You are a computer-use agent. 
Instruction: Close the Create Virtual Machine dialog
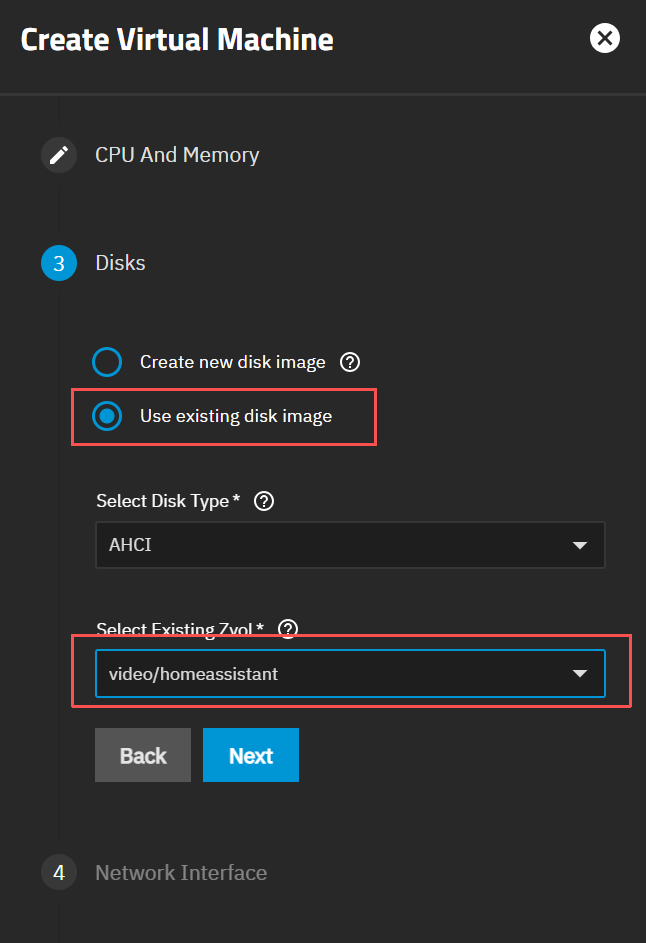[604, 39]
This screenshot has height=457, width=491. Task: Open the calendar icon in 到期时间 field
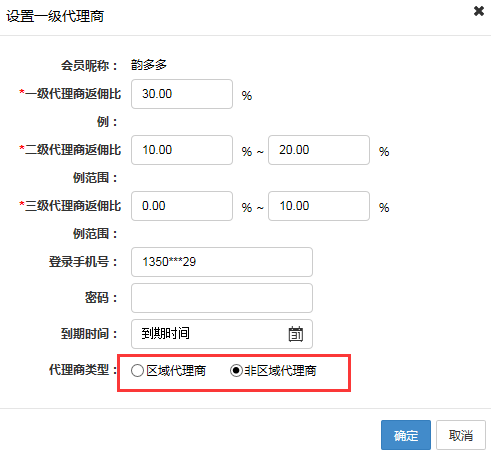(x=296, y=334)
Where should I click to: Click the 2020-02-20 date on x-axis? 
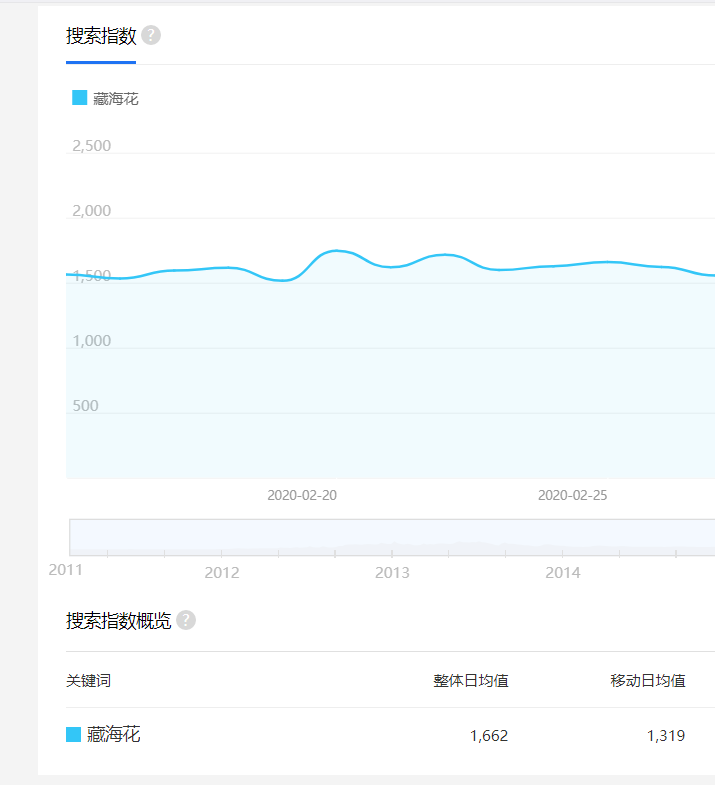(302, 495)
· · · ·
- **Assignment**: Find the line that contains "Where should I". Reproduce it and every later line of the records exactly, minus the pictures.

- **Solution for this task**:
Where should I click to: Click the 2020-02-20 date on x-axis? 
(302, 495)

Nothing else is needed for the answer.